Segment Open

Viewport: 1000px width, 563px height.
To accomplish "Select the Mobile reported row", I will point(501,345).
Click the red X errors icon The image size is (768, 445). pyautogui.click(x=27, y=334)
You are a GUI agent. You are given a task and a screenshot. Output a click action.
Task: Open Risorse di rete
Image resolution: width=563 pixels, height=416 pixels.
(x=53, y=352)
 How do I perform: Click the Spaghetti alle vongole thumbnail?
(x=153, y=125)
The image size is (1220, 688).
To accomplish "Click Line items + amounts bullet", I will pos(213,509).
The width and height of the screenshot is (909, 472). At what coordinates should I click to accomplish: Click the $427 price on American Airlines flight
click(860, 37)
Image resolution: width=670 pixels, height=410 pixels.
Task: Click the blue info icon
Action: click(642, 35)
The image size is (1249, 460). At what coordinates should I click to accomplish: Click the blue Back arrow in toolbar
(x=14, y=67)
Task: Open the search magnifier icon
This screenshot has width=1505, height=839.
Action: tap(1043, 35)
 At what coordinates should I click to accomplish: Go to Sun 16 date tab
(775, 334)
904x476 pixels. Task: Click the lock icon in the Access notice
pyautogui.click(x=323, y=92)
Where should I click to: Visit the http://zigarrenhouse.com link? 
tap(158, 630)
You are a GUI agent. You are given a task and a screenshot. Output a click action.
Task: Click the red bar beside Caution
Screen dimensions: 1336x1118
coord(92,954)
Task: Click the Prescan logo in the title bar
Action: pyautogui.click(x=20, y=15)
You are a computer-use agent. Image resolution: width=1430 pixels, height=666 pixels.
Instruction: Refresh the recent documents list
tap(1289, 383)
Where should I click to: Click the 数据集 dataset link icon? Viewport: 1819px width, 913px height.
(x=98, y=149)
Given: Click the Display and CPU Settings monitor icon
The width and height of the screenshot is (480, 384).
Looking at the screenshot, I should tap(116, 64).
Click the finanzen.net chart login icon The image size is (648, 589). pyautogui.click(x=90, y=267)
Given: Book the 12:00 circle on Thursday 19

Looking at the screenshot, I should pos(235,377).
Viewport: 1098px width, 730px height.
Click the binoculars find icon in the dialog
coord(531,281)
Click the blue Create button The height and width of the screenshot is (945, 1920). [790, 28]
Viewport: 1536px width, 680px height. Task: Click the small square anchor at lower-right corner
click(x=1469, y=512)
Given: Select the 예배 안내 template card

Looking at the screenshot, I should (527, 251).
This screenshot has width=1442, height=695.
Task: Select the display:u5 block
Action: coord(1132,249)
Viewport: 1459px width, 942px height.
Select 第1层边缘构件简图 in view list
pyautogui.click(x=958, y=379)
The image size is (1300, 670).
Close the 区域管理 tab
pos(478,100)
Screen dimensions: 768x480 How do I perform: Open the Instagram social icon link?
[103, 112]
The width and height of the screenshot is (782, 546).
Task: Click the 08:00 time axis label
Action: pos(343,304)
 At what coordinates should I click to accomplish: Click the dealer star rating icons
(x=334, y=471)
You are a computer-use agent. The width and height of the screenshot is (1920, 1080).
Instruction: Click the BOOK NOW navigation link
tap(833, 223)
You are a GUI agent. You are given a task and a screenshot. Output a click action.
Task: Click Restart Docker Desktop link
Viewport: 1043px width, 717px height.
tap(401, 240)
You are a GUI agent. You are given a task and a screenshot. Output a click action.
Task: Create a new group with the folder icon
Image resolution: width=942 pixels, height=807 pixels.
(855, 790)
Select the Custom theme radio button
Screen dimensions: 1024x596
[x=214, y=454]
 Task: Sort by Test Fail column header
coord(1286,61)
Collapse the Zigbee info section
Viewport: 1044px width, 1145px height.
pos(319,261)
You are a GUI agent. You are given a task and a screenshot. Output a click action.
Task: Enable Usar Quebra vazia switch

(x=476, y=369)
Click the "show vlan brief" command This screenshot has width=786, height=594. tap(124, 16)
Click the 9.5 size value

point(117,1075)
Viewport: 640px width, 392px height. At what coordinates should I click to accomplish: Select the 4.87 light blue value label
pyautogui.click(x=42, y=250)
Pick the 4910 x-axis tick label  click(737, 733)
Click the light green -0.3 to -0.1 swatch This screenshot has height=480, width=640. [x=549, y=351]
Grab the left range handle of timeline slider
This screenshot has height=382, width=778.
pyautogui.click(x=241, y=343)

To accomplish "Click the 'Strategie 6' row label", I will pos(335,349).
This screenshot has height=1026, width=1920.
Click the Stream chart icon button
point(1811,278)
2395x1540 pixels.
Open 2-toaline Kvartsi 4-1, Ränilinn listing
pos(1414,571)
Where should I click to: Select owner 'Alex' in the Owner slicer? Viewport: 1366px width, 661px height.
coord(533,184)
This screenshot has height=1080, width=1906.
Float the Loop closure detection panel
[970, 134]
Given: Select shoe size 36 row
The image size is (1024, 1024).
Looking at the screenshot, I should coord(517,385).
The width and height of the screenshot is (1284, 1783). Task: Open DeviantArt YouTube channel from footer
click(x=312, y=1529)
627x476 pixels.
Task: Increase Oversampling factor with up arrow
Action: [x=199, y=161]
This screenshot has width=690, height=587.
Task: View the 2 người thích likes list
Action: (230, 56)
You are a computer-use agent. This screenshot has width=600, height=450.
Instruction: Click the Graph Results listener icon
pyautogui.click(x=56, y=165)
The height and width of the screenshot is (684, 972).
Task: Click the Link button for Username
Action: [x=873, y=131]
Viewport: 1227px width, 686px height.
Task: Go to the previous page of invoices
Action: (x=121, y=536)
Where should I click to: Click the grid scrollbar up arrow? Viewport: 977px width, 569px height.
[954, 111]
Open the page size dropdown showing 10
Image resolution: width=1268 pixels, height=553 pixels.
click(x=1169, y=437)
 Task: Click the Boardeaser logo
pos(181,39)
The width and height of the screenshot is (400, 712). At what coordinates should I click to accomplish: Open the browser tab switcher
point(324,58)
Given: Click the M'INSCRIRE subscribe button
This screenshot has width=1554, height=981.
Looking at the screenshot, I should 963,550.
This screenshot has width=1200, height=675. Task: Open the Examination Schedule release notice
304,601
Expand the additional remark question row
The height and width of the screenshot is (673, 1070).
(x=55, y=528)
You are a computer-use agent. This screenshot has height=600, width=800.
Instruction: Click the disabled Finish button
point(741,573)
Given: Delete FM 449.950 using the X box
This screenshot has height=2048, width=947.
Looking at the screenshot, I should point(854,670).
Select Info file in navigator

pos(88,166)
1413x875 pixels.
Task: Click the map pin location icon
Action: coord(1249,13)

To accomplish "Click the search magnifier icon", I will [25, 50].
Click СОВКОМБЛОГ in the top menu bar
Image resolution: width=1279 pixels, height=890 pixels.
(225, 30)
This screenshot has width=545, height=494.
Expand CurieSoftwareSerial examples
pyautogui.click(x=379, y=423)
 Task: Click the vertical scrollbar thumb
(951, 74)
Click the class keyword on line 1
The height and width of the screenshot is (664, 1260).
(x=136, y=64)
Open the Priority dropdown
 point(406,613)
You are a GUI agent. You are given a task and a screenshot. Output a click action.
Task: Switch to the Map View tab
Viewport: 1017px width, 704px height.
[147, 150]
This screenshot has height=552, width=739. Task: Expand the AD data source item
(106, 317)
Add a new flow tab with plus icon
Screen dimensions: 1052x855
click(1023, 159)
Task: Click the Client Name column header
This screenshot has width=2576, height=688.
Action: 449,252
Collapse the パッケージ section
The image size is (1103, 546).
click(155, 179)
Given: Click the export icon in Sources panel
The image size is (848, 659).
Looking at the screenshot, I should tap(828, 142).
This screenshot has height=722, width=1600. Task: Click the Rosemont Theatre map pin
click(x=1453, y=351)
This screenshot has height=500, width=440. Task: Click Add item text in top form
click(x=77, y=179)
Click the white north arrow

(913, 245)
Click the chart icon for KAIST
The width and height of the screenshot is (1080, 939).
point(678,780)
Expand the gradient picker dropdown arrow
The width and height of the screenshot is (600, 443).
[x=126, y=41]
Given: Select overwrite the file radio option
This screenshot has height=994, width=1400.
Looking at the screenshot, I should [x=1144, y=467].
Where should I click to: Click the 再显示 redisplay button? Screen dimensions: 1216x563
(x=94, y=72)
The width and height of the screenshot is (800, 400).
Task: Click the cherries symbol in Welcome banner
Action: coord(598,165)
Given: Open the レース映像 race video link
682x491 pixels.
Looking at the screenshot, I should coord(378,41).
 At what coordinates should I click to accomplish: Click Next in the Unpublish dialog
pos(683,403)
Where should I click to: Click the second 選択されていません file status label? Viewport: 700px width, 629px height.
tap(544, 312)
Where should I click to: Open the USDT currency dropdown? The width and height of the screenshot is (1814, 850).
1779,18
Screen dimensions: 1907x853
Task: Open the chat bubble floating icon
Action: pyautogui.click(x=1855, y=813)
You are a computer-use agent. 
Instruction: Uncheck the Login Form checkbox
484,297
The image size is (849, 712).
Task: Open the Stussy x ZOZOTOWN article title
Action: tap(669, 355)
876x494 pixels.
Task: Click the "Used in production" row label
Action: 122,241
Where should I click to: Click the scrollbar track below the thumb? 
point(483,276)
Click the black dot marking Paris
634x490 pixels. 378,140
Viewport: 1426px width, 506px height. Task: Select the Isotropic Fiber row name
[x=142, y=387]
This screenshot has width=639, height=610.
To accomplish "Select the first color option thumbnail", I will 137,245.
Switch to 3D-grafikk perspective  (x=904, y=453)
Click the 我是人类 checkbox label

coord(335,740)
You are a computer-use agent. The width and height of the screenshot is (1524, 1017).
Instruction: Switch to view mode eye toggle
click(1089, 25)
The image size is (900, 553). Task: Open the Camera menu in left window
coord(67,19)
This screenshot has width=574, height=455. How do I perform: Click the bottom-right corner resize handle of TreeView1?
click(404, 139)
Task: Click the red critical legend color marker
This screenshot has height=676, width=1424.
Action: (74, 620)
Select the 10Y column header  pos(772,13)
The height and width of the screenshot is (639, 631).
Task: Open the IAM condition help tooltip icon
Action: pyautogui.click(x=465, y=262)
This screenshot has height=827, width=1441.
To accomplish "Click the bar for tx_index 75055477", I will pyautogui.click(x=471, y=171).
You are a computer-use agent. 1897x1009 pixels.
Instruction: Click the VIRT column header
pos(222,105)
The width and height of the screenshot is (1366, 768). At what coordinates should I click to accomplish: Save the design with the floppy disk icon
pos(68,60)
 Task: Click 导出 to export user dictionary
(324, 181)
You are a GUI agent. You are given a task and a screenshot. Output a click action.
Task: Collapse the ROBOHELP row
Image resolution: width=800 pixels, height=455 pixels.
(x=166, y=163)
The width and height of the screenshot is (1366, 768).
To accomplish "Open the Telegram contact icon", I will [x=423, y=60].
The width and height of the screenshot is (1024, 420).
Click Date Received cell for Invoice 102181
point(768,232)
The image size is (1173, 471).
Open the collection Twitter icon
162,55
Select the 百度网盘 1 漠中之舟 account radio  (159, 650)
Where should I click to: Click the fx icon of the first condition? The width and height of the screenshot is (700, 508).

Segment Closed

- [To do]
Please transcribe only the lines in the records above running from the line that has "Where should I click to: Click the grid" through the line that has "Add a new flow tab with plus icon", both included, exactly as they appear.

- [Reply to the exercise]
Where should I click to: Click the grid scrollbar up arrow? Viewport: 977px width, 569px height.
[954, 111]
Open the page size dropdown showing 10
Image resolution: width=1268 pixels, height=553 pixels.
click(x=1169, y=437)
 Task: Click the Boardeaser logo
pos(181,39)
The width and height of the screenshot is (400, 712). At what coordinates should I click to accomplish: Open the browser tab switcher
point(324,58)
Given: Click the M'INSCRIRE subscribe button
This screenshot has width=1554, height=981.
Looking at the screenshot, I should 963,550.
This screenshot has width=1200, height=675. Task: Open the Examination Schedule release notice
304,601
Expand the additional remark question row
The height and width of the screenshot is (673, 1070).
(x=55, y=528)
You are a computer-use agent. This screenshot has height=600, width=800.
Instruction: Click the disabled Finish button
point(741,573)
Given: Delete FM 449.950 using the X box
This screenshot has height=2048, width=947.
Looking at the screenshot, I should point(854,670).
Select Info file in navigator

pos(88,166)
1413x875 pixels.
Task: Click the map pin location icon
Action: coord(1249,13)

To accomplish "Click the search magnifier icon", I will [25, 50].
Click СОВКОМБЛОГ in the top menu bar
Image resolution: width=1279 pixels, height=890 pixels.
(225, 30)
This screenshot has width=545, height=494.
Expand CurieSoftwareSerial examples
pyautogui.click(x=379, y=423)
 Task: Click the vertical scrollbar thumb
(951, 74)
Click the class keyword on line 1
The height and width of the screenshot is (664, 1260).
(x=136, y=64)
Open the Priority dropdown
 point(406,613)
You are a GUI agent. You are given a task and a screenshot. Output a click action.
Task: Switch to the Map View tab
Viewport: 1017px width, 704px height.
[147, 150]
This screenshot has height=552, width=739. Task: Expand the AD data source item
(106, 317)
Add a new flow tab with plus icon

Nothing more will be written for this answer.